Wife. Blogger. Adventurer. Creative. Youth Pastor. Homemaker. Christian. Dog-mom. Beach bum. Shopping enthusiast. Colorful. Plant lover. Sun-kissed.
These are the words that come to mind when describing my life and who I am.
But there’s a piece of me that is a silent struggle and makes up a large chunk of my being.
I was born to a beautiful family a healthy, happy baby. But I had one hiccup that my parents handled with grace and beauty. That hiccup is cystic fibrosis.
Cystic fibrosis is a genetic disease that creates a salt and water imbalance throughout the body causing the body’s mucus to become thick and sticky. This creates a breeding ground for bacteria, blocks airways in the lungs, and blocks the pancreas from not secreting enzymes and insulin; and without enzymes and insulin, the body can’t digest food or break down sugar, resulting in low nutrients to the body and abnormal blood sugars.
Because of this, I had debilitating issues that most “normal” kids wouldn’t think of growing up.
On a daily basis, I have to do a series of treatments and medication that helps my lungs and body stay the healthiest they possibly can. I take anywhere from 25-35 enzymes to help break down my food to digest and gain the nutrients from it. I do 4-6 breathing treatments a day…some to keep my lungs moist, some to thin the mucus, and some are antibiotics that I inhale to keep infection from brewing. I take 8-12 vitamins and supplements a day to help with bone strength; keep liver enzymes down in order to prevent liver disease; insulin through a pump for diabetes; probiotics to keep the good bacteria in my body in check; and several others for various issues.
It’s never an easy battle to face. I have had several hospitalizations where I would be on IV antibiotics to combat harsh infections; and sometimes even come home with the IV’s and be on them for up to 8 weeks (3-4 per day). My hospitalizations and at-home IV therapy has gotten in the way of ministry, school, work, and every day life. I have had to cancel plans last minute and stay indoors to prevent infections.
But the medications are not the only part of managing cystic fibrosis. Mental health is so important to manage as well. Because (and I believe it goes without saying) staying home or in a hospital and missing out on plans and friends would take a toll on the healthiest person’s mental health. For instance, breaking out in hives the week before prom (BOTH years) is devastating to a teenage girl; as well as, being in the hospital 2 weeks leading up to your WEDDING DAY…I mean, c’mon.
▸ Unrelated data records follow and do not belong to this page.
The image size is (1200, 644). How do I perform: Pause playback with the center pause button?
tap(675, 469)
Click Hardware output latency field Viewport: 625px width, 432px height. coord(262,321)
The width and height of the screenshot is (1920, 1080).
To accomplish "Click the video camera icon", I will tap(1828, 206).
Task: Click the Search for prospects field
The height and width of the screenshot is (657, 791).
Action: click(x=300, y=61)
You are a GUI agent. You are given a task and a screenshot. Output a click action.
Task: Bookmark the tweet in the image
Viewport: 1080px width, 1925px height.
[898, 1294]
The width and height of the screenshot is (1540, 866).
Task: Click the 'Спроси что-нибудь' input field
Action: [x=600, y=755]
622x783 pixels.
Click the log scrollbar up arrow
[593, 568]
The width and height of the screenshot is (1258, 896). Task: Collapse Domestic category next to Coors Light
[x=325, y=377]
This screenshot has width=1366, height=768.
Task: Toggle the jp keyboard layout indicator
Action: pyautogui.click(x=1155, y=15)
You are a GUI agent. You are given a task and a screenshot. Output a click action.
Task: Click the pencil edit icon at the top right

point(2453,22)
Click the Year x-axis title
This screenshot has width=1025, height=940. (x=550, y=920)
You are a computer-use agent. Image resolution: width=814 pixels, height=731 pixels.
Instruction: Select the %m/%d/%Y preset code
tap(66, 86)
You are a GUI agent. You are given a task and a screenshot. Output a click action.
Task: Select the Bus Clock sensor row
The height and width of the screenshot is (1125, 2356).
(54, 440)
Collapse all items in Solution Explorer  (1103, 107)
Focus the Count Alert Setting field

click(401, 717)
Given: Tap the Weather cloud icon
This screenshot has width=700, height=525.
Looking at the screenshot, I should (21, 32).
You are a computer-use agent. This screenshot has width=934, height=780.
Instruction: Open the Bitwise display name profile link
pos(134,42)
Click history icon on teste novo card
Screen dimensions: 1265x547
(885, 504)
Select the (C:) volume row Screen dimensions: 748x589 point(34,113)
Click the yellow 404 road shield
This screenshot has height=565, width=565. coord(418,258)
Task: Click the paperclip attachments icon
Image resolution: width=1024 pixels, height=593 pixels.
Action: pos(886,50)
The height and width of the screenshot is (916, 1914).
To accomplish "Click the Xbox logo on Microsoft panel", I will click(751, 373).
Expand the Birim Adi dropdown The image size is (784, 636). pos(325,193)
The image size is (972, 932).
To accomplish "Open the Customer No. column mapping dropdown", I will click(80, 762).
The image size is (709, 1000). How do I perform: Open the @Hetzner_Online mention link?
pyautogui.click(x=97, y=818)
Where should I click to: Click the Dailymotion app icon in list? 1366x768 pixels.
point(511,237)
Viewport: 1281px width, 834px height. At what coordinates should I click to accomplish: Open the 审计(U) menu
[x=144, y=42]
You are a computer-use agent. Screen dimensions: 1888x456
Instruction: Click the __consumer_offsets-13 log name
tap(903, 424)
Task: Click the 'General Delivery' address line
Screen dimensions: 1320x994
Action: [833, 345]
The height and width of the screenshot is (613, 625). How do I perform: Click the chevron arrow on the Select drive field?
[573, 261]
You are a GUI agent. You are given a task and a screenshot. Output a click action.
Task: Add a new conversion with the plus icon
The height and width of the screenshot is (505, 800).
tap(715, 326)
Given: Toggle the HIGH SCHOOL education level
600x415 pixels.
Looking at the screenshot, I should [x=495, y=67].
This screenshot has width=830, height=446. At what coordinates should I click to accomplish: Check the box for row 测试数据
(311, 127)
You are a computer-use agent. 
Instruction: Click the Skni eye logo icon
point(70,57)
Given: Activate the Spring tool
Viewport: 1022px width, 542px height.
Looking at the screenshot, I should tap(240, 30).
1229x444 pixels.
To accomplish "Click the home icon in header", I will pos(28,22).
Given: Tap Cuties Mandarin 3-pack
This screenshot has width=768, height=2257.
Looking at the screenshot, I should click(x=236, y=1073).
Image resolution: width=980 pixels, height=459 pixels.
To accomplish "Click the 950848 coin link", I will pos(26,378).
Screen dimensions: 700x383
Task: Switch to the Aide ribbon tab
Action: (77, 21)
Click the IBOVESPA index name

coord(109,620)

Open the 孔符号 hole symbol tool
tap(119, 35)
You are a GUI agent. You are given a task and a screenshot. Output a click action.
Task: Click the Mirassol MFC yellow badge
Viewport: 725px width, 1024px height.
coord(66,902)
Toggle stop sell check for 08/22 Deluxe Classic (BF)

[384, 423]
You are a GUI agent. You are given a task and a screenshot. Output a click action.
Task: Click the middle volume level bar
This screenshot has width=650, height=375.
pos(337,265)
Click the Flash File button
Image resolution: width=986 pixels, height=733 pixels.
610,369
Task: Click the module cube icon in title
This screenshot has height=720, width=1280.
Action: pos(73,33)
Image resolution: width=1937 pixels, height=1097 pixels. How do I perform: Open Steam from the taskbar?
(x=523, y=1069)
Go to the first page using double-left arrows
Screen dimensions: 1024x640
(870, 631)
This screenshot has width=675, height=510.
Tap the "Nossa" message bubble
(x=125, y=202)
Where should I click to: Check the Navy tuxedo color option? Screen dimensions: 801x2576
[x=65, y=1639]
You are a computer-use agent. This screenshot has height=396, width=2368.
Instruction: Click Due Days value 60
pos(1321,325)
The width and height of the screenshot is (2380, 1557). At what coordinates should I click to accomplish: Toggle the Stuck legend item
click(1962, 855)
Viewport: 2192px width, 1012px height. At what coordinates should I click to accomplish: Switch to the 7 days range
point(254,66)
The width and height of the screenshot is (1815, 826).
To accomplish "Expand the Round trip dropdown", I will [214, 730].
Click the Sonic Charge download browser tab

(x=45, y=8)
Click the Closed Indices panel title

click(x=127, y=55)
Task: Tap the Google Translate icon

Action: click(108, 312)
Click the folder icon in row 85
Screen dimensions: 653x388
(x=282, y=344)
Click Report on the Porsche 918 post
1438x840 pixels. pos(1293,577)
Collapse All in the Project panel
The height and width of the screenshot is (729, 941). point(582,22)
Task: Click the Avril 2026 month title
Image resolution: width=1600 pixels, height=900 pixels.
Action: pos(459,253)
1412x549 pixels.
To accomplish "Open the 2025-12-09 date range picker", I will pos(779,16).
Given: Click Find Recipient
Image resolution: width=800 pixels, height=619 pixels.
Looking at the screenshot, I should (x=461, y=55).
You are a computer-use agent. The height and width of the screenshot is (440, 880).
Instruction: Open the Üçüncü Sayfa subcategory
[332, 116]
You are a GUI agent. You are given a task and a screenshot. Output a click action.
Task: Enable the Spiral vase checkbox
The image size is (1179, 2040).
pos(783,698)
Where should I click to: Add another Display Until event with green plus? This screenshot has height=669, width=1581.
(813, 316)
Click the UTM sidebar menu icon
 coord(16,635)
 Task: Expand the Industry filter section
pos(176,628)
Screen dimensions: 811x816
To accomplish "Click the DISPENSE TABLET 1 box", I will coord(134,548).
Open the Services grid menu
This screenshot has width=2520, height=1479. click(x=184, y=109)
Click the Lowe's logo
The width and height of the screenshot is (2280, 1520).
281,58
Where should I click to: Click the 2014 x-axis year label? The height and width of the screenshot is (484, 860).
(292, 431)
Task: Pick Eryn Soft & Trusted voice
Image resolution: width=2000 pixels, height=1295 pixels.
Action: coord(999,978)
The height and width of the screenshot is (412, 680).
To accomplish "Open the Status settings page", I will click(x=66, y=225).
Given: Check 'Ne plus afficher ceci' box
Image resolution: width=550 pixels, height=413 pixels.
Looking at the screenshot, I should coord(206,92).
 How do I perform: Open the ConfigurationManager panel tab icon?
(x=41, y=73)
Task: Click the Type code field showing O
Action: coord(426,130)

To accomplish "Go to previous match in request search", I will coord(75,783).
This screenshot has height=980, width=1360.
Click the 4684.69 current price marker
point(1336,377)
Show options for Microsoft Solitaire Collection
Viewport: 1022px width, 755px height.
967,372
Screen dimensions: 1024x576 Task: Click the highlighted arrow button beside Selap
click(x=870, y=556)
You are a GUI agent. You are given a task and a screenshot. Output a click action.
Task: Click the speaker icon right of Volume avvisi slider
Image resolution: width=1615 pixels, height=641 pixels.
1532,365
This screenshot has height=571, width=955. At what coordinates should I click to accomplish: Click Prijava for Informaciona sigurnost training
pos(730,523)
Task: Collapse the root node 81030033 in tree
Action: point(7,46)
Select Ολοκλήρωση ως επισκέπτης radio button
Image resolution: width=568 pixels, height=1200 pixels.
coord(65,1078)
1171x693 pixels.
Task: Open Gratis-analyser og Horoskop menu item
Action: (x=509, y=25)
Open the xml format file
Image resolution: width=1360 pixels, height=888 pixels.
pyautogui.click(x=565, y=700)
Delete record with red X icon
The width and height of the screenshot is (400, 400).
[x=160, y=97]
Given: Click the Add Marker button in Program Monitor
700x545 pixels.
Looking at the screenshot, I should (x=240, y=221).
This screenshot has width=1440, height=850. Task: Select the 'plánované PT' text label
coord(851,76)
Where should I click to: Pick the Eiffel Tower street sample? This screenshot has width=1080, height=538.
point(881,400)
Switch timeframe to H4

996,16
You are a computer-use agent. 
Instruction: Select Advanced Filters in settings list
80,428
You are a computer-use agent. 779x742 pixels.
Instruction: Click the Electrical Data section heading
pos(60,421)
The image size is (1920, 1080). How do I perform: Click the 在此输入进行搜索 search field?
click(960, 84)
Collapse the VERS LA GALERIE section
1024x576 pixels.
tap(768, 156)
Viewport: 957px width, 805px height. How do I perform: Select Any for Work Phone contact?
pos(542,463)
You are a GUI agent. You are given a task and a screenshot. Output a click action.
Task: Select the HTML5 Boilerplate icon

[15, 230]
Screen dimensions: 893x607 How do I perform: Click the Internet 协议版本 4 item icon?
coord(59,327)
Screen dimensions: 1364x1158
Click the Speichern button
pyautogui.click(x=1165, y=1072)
But mental health is easier to mange with the right team in your corner. I have an amazing husband, wonderful parents, and a loving family who supports me in every area of my journey. Oh, and an adorable fur baby who doesn’t mind snuggles on days when I feel bad (or any day for that matter).
But cystic fibrosis isn’t all terrible days and medications. I have been given so many opportunities throughout my 25 years with CF. I’ve had the privilege of speaking in front of thousands advocating about a disease that is in dire need of publicity. I have had the chance to share my story so many times. I have been given writing and blogging opportunities. I’ve met some of the most amazing people and CFers who inspire me even to this day. I was able to choose a Make-A-Wish trip and go to New York after I graduated high school. Cystic fibrosis opens the doors for so many incredible opportunities.
So, I take it day-by-day and hour-by-hour and I do the best I can to protect my lungs and my life. I have a strong support system, flexible schedule, room for grace and forgiveness of myself on the days when I don’t do all I should, and the love of Jesus covering me until the day that I am healed and CF has a cure.